_Input data_
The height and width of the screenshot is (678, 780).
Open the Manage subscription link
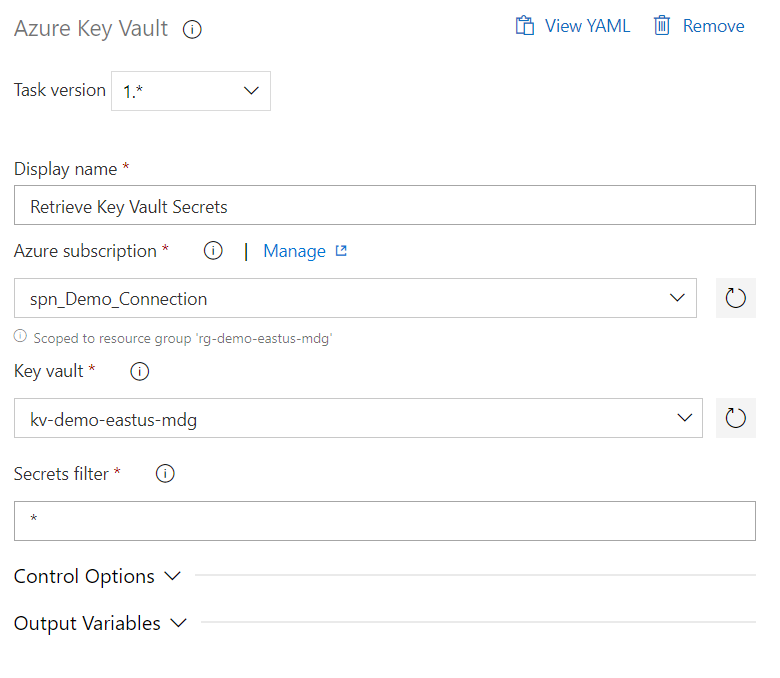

---

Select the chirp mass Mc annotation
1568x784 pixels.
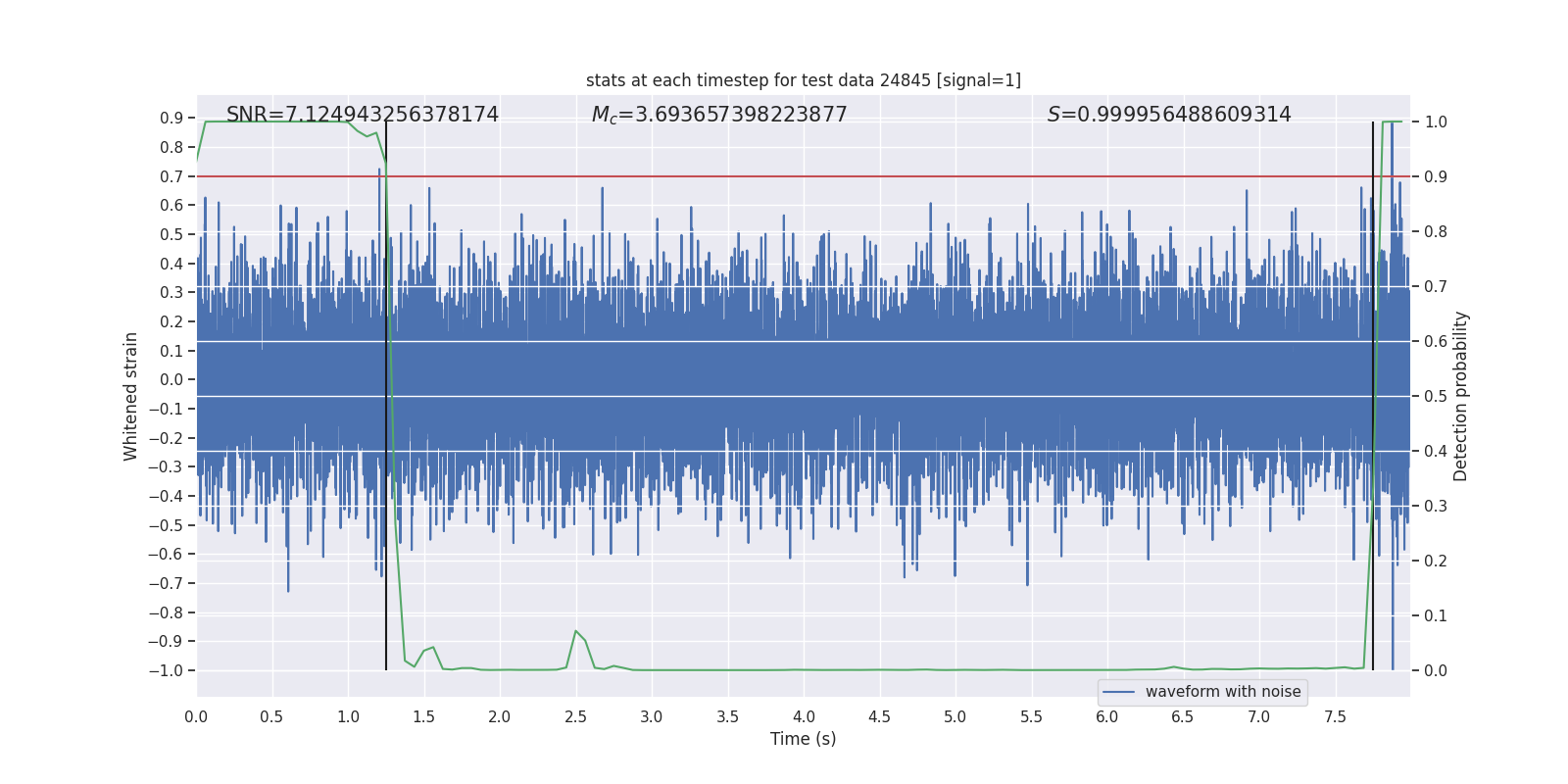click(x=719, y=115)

...

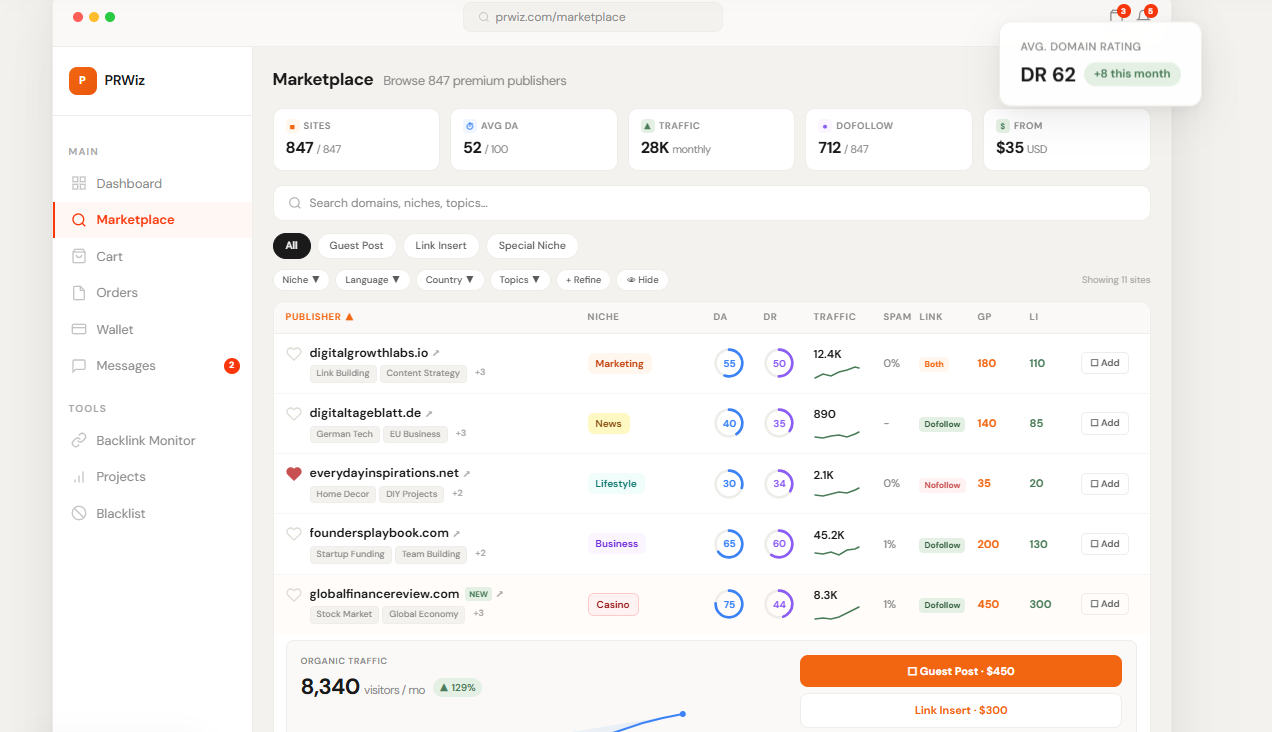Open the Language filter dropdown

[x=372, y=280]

_What the task requires_
From the data above, return every line from the line that has "The height and" up to and including the line that has "Open the Manage subscription link", exactly.

_Completed exercise_
The height and width of the screenshot is (678, 780).
Open the Manage subscription link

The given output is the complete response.